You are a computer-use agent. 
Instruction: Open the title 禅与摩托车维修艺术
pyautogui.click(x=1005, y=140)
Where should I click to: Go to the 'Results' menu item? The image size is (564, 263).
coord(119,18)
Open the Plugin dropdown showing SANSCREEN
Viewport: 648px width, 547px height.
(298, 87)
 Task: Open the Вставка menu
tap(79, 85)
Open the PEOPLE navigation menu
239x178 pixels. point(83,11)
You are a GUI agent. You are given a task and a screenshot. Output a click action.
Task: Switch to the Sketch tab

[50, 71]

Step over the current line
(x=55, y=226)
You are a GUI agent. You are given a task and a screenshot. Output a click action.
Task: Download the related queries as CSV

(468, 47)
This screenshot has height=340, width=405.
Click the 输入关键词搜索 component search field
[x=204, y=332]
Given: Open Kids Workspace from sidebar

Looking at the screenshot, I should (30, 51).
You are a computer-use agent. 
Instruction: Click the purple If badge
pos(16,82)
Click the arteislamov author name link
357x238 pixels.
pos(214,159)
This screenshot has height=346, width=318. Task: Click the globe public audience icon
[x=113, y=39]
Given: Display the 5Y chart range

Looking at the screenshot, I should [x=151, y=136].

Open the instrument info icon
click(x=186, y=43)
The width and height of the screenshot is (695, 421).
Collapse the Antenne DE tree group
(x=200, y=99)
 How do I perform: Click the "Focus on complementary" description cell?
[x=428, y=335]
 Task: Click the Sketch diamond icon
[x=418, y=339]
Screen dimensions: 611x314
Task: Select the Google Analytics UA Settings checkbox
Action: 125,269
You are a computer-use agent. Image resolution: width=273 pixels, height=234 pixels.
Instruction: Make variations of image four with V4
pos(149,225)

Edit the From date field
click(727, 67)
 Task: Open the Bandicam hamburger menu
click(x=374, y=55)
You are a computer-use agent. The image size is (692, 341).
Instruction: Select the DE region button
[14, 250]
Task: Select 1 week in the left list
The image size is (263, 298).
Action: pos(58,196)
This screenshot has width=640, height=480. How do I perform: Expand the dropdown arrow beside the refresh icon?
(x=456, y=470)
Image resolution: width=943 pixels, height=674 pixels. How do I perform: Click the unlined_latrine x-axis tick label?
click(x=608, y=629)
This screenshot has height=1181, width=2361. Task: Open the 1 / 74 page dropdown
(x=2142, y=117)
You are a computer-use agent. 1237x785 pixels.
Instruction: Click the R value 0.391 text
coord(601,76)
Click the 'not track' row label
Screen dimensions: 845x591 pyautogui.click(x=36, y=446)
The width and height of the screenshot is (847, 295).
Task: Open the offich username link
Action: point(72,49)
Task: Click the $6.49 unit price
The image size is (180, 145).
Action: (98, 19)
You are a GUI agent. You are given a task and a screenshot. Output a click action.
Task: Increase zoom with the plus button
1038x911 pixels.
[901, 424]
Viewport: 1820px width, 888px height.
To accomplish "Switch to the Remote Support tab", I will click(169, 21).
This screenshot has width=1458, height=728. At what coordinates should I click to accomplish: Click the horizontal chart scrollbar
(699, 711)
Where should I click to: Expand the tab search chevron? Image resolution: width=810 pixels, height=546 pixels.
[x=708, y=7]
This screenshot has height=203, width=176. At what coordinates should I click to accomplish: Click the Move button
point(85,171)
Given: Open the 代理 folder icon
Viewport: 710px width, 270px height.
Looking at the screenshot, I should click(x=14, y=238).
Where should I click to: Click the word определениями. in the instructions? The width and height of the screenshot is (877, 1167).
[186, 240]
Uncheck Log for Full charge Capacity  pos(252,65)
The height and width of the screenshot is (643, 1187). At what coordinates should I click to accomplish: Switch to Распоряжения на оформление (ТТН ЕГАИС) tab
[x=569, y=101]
=====
**PROBLEM REQUIREMENTS:** Beginning with the opening line and ending with the final one, transcribe the material exactly.

**ANSWER AREA:**
You are a computer-use agent. 
Instruction: Open the title 禅与摩托车维修艺术
pyautogui.click(x=1005, y=140)
Where should I click to: Go to the 'Results' menu item? The image size is (564, 263).
coord(119,18)
Open the Plugin dropdown showing SANSCREEN
Viewport: 648px width, 547px height.
(298, 87)
 Task: Open the Вставка menu
tap(79, 85)
Open the PEOPLE navigation menu
239x178 pixels. point(83,11)
You are a GUI agent. You are given a task and a screenshot. Output a click action.
Task: Switch to the Sketch tab

[50, 71]

Step over the current line
(x=55, y=226)
You are a GUI agent. You are given a task and a screenshot. Output a click action.
Task: Download the related queries as CSV

(468, 47)
This screenshot has height=340, width=405.
Click the 输入关键词搜索 component search field
[x=204, y=332]
Given: Open Kids Workspace from sidebar

Looking at the screenshot, I should (30, 51).
You are a computer-use agent. 
Instruction: Click the purple If badge
pos(16,82)
Click the arteislamov author name link
357x238 pixels.
pos(214,159)
This screenshot has height=346, width=318. Task: Click the globe public audience icon
[x=113, y=39]
Given: Display the 5Y chart range

Looking at the screenshot, I should [x=151, y=136].

Open the instrument info icon
click(x=186, y=43)
The width and height of the screenshot is (695, 421).
Collapse the Antenne DE tree group
(x=200, y=99)
 How do I perform: Click the "Focus on complementary" description cell?
[x=428, y=335]
 Task: Click the Sketch diamond icon
[x=418, y=339]
Screen dimensions: 611x314
Task: Select the Google Analytics UA Settings checkbox
Action: 125,269
You are a computer-use agent. Image resolution: width=273 pixels, height=234 pixels.
Instruction: Make variations of image four with V4
pos(149,225)

Edit the From date field
click(727, 67)
 Task: Open the Bandicam hamburger menu
click(x=374, y=55)
You are a computer-use agent. The image size is (692, 341).
Instruction: Select the DE region button
[14, 250]
Task: Select 1 week in the left list
The image size is (263, 298).
Action: pos(58,196)
This screenshot has width=640, height=480. How do I perform: Expand the dropdown arrow beside the refresh icon?
(x=456, y=470)
Image resolution: width=943 pixels, height=674 pixels. How do I perform: Click the unlined_latrine x-axis tick label?
click(x=608, y=629)
This screenshot has height=1181, width=2361. Task: Open the 1 / 74 page dropdown
(x=2142, y=117)
You are a computer-use agent. 1237x785 pixels.
Instruction: Click the R value 0.391 text
coord(601,76)
Click the 'not track' row label
Screen dimensions: 845x591 pyautogui.click(x=36, y=446)
The width and height of the screenshot is (847, 295).
Task: Open the offich username link
Action: point(72,49)
Task: Click the $6.49 unit price
The image size is (180, 145).
Action: (98, 19)
You are a GUI agent. You are given a task and a screenshot. Output a click action.
Task: Increase zoom with the plus button
1038x911 pixels.
[901, 424]
Viewport: 1820px width, 888px height.
To accomplish "Switch to the Remote Support tab", I will click(169, 21).
This screenshot has width=1458, height=728. At what coordinates should I click to accomplish: Click the horizontal chart scrollbar
(699, 711)
Where should I click to: Expand the tab search chevron? Image resolution: width=810 pixels, height=546 pixels.
[x=708, y=7]
This screenshot has height=203, width=176. At what coordinates should I click to accomplish: Click the Move button
point(85,171)
Given: Open the 代理 folder icon
Viewport: 710px width, 270px height.
Looking at the screenshot, I should click(x=14, y=238).
Where should I click to: Click the word определениями. in the instructions? The width and height of the screenshot is (877, 1167).
[186, 240]
Uncheck Log for Full charge Capacity  pos(252,65)
The height and width of the screenshot is (643, 1187). At what coordinates should I click to accomplish: Switch to Распоряжения на оформление (ТТН ЕГАИС) tab
[x=569, y=101]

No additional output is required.